▶ Task: Duplicate the lines starting at the one that contains "Sort by alarm date column" and ending after the one that contains "pos(1396,119)".

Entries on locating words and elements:
══════════════════════════════

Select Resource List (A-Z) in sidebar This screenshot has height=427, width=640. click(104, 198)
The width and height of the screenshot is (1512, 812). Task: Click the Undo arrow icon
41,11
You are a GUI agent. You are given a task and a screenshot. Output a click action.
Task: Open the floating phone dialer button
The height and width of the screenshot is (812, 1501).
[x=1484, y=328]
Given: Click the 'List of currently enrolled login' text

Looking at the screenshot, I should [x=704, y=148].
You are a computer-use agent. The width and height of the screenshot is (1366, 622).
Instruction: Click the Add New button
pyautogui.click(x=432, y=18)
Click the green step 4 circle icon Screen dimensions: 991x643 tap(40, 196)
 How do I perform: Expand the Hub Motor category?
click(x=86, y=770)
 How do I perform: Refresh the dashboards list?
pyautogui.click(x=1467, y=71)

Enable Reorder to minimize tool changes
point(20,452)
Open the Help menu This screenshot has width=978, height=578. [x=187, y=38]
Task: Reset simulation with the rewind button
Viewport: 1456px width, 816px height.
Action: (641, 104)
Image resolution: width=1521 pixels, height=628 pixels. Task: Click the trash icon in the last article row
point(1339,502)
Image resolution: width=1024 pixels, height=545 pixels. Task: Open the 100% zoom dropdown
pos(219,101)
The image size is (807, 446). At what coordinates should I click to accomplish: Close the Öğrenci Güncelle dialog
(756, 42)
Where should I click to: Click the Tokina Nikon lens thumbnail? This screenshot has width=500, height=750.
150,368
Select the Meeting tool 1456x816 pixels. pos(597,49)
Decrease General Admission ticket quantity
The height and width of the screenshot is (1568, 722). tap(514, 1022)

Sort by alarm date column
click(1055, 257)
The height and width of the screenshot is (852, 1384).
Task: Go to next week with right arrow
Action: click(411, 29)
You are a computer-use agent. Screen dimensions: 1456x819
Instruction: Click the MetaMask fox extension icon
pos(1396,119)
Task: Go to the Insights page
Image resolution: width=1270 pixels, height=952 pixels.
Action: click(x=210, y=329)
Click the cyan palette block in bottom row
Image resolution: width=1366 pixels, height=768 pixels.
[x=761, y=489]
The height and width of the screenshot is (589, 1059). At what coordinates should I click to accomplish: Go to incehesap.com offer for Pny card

══════════════════════════════

▶ Output below:
Sort by alarm date column
click(1055, 257)
The height and width of the screenshot is (852, 1384).
Task: Go to next week with right arrow
Action: click(411, 29)
You are a computer-use agent. Screen dimensions: 1456x819
Instruction: Click the MetaMask fox extension icon
pos(1396,119)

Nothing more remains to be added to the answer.